**How to complete this task**
Look through the listing below and say how many lines contain the word "logo". Nothing else belongs in the reply.

----------------------------------------

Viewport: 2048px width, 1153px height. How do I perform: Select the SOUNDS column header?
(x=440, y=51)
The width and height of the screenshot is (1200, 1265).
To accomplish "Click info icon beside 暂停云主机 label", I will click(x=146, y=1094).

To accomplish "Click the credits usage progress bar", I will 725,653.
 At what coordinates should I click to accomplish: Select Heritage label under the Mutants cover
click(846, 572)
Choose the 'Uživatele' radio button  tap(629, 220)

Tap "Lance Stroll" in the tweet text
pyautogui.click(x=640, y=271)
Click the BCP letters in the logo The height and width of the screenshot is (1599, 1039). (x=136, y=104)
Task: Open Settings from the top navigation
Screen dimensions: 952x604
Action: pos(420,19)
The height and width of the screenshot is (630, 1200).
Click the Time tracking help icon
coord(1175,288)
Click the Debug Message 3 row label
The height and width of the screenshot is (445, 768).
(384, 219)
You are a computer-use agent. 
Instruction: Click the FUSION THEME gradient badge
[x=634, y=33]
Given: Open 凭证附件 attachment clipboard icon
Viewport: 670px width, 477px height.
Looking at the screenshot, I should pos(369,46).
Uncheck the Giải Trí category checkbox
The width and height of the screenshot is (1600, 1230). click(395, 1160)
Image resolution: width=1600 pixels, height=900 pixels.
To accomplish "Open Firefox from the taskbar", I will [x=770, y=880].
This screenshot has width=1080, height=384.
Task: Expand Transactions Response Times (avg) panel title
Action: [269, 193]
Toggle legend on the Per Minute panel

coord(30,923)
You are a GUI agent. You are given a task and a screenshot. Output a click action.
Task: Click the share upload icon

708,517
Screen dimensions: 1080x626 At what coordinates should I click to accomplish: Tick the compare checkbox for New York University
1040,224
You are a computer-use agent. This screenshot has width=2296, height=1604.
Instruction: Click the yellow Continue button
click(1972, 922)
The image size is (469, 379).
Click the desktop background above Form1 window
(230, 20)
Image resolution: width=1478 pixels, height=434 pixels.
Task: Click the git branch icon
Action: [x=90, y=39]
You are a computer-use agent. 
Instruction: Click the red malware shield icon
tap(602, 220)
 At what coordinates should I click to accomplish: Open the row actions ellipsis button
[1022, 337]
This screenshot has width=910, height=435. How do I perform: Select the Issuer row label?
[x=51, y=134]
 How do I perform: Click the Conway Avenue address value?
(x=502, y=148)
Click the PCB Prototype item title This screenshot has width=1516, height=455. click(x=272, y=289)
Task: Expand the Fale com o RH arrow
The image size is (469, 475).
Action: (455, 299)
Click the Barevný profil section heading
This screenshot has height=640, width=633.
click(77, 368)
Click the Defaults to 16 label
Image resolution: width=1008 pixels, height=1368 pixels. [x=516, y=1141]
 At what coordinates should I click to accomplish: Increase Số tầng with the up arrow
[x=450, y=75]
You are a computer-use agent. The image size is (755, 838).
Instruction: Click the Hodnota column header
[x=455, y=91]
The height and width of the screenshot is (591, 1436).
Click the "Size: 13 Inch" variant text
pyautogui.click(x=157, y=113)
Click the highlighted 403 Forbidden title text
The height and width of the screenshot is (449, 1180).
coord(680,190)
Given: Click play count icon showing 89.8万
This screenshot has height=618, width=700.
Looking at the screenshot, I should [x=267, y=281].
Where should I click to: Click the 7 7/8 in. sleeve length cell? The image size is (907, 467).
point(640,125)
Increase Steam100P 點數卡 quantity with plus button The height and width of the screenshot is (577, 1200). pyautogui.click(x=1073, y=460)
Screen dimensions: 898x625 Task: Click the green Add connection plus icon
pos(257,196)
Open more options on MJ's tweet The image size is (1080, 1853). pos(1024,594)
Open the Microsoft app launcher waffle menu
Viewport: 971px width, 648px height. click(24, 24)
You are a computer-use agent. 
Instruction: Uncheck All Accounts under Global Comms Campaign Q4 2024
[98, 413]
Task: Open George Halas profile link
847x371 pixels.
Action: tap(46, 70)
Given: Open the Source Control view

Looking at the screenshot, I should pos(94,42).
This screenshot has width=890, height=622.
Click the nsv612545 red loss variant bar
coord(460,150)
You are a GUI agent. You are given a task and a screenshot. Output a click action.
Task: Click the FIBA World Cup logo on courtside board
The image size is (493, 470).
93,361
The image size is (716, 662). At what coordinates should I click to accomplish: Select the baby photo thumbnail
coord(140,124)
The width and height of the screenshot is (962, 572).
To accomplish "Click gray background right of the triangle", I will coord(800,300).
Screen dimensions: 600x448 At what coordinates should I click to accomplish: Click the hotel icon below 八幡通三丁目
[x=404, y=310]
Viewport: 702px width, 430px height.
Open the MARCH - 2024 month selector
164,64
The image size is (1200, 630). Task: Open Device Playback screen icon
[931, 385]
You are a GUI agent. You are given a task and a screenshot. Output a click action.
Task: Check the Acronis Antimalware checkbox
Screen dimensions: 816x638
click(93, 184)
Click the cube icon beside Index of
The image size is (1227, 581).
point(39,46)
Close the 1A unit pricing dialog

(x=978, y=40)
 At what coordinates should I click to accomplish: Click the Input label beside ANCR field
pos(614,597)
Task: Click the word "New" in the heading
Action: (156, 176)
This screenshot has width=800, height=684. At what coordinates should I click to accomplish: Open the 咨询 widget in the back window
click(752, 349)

----------------------------------------

**Result of the task**
2